Washington: US President Joe Biden on Friday named his former top COVID-19 aide Jeff Zients as new White House chief of staff.
Biden praised Klain for his tireless work, and said he is "confident that Jeff will continue Ron's example of smart, steady leadership, as we continue to work hard every day for the people we were sent here to serve," in a statement. Zient replaced Ron Klain as chief of staff, one of the most crucial positions in an administration gearing up for a possible re-election campaign. Klain saw Biden through the first two years of his term.

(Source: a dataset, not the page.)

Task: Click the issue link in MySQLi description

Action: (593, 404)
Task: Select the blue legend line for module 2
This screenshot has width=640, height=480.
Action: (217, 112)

"During the last 36 years, Ron and I have been through some real battles together. And when you're in the trenches with somebody for as long as I have been with Ron, you really get to know the person. You see what they're made of," Biden said in a statement.

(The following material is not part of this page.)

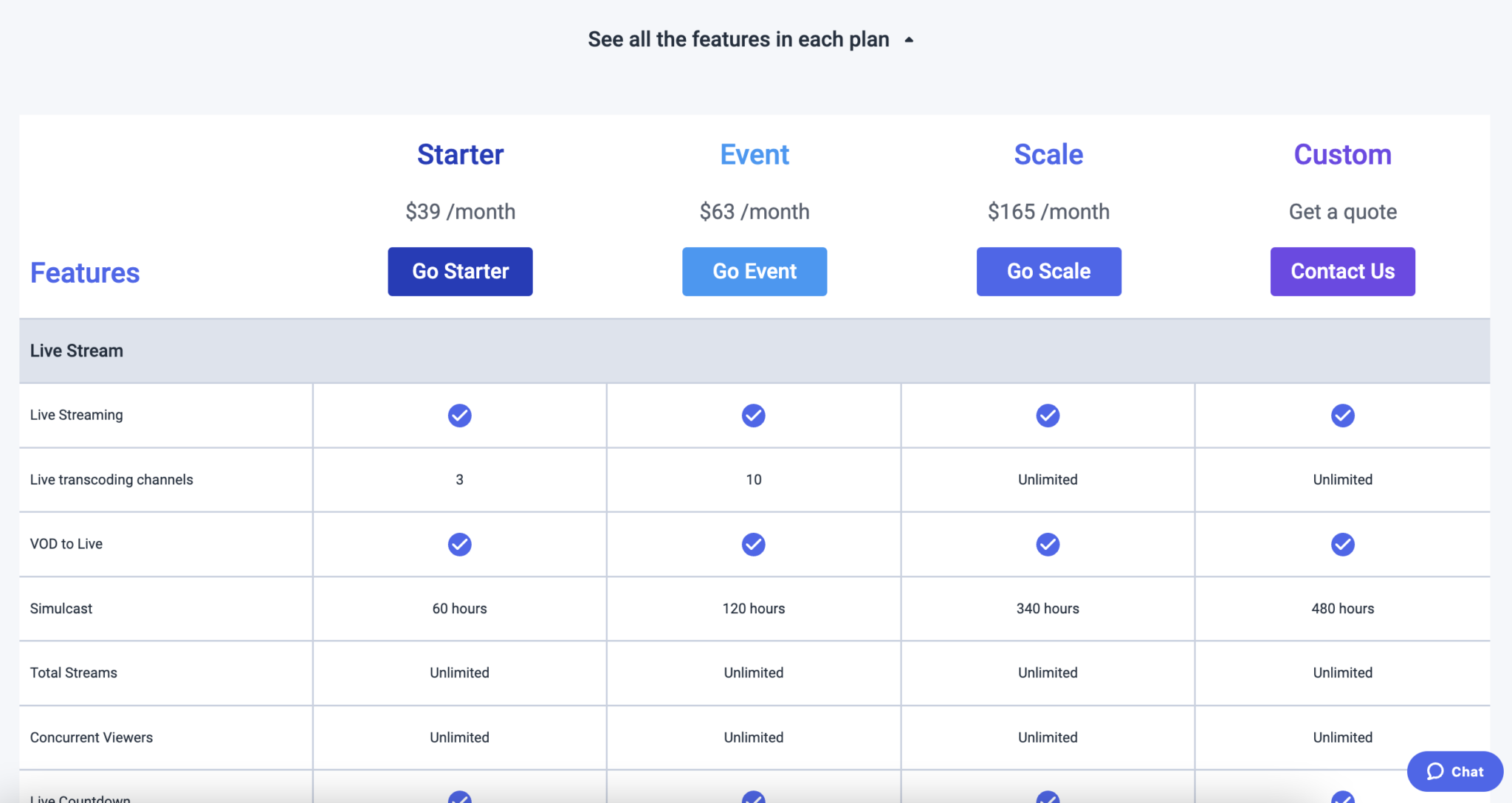1512x803 pixels.
Task: Click the Go Scale button
Action: coord(1048,271)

The change at the top may presage other personnel shifts in the coming weeks and months as the White House gears up for the 2024 election.
Notably, Klain has run Biden's White House since the president took office two years ago.

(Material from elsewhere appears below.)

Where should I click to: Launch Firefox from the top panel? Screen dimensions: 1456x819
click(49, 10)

Chiefs of staff do everything from managing access to the president, setting his agenda, communicating with political power brokers and acting as a constant crisis manager and sounding board for ideas.
Zients, who oversaw the vast COVID-19 pandemic response when Biden took office, is considered a skilled technocrat, who does not have the deep political connections of Klain but will aim to make sure that the earlier legislative victories are followed through.
Zients, who declined to comment on Sunday, was considered the best choice for what aides expect to be a challenging period for the White House, which is bracing for a blizzard of political fights with the Republicans now controlling the House and a new special counsel investigation looking into the mishandling of classified documents, reported The New York Times.
Zients' first government job was in 2009, when he was made chief performance officer for the Office of Management and Budget for the Obama administration. He went on to serve as the director of the National Economic Council and assistant to Obama for economic policy.
Zients also dealt with the aftermath of the failures Healthcare.gov, after the Affordable Care Act website imploded shortly after launching.
"When I ran for office, I promised to make government work for the American people," Biden said, adding, "That's what Jeff does. A big task ahead is now implementing the laws we've gotten passed efficiently and fairly."
Biden has not yet declared he is running again but is widely expected to do so, potentially pitting him again against Trump in 2024.